### Extrait du document ###
FORGE ET TREMPE DU SABRE JAPONAIS

FORGE ET TREMPE DES ACIERS

 

Concernant la forge des lames, la particularité japonaise est l'utilisation d'aciers de différentes teneurs en carbone agencés entre eux.


L'acier est un alliage de fer et carbone. Mais le seul carbone qui peut rester en équilibre métastable est ce qu'on appelle le carbone orthorombique (Fe3C ou cémentite). Le fer a un point de fusion à 1539 °c le carbone l'abaisse à 1153 °c. Il a donc une action prépondérante sur les modifications des propriétés. Cependant l'acier pur n'existe pas, il contient toujours des impuretés qui en fonction ont une incidence plus ou moins importante :

Le phosphore : il provoque des effets défavorables sur les propriétés mécaniques du fait d'un diamètre atomique plus grand d'où une diffusion difficile dans le fer.

Le soufre : il crée ce qu'on appelle une ségrégation mais.... on peut le combattre en rajoutant du manganèse.

Le manganèse: Il nécessite une température supérieure au point de fusion de l'acier. De ce fait il n'a pas d'incidence majeure comme d'ailleurs pour beaucoup d'autres impuretés (oxyde, silicates, aluminates...) à l'exception de l'oxyde FeO qui fond à 1388° et qui entraîne une fragilité à chaud.

Le choix de l'acier est donc primordial pour obtenir les propriétés optimales. Le génie japonais est d'avoir compris cela de façon empirique et le tamahagane a ces qualités.
###
■ Consignes:
- A) Traduisez en anglais la phrase suivante de l'extrait sur la forge du sabre japonais : « Le choix de l'acier est donc primordial pour obtenir les propriétés optimales. »
- B) Répondez aux questions suivantes d'après l'extrait sur la forge du sabre japonais.
(i) Quel est le point de fusion du fer ?
(ii) Que peut-on ajouter pour combattre la ségrégation créée par le soufre ?
(iii) Qu'entraîne l'oxyde FeO ?
### Données présentées ###
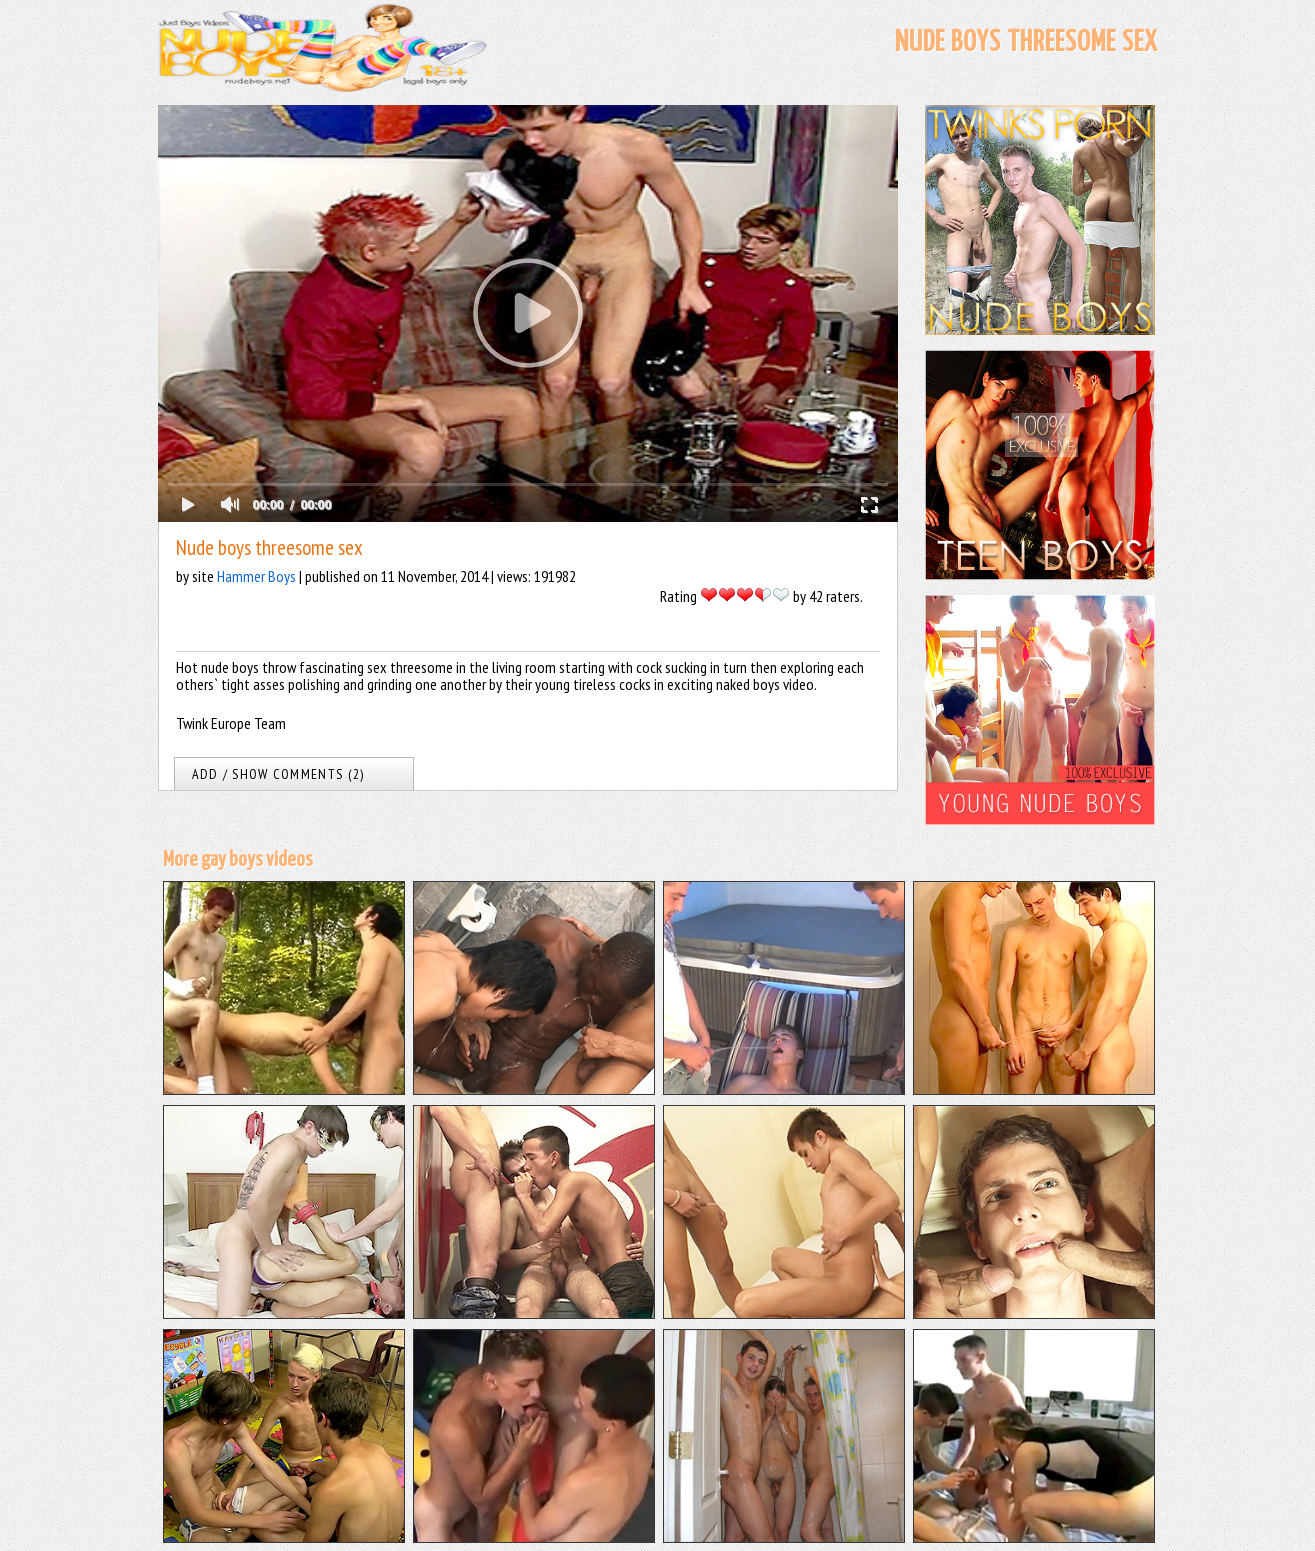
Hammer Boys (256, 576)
###
### Données présentées ###
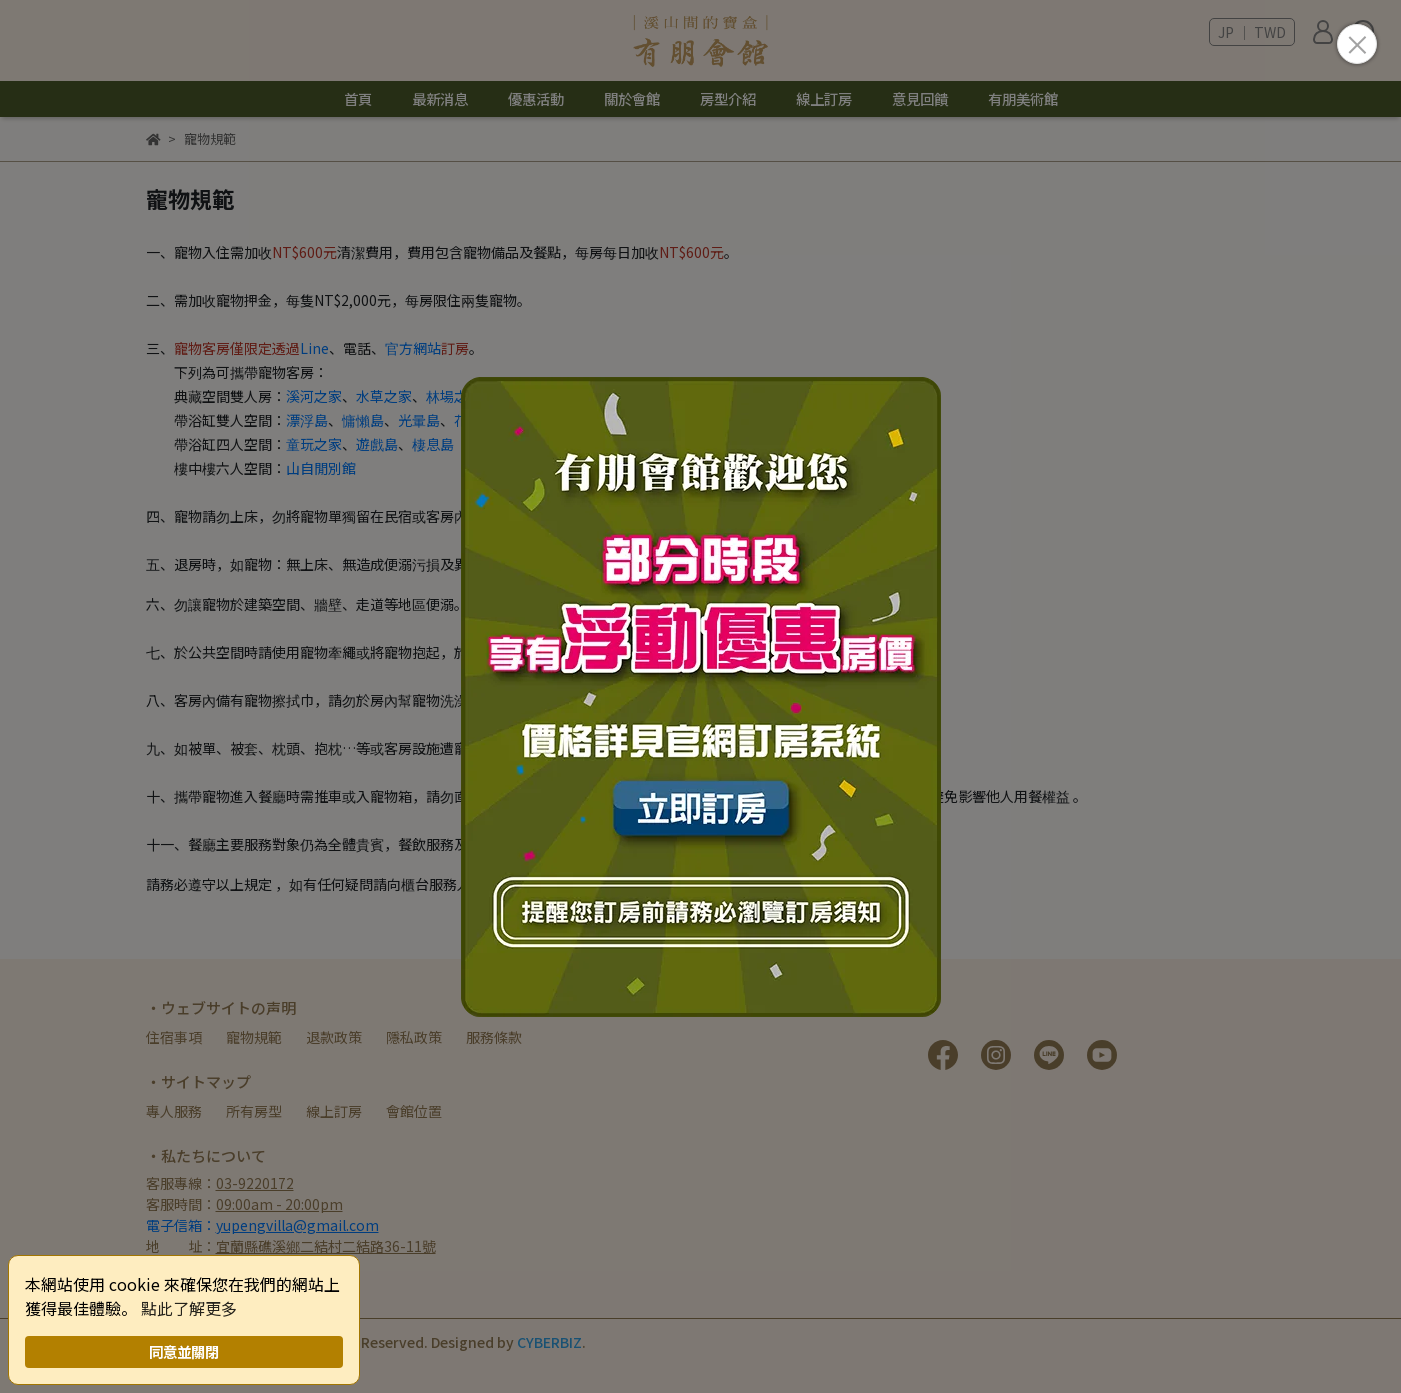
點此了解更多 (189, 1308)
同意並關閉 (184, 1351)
###
■ Corrigé:
- A) The choice of steel is therefore essential for obtaining optimal properties.

- B)
(i) 1539 °C.
(ii) Du manganèse.
(iii) Une fragilité à chaud.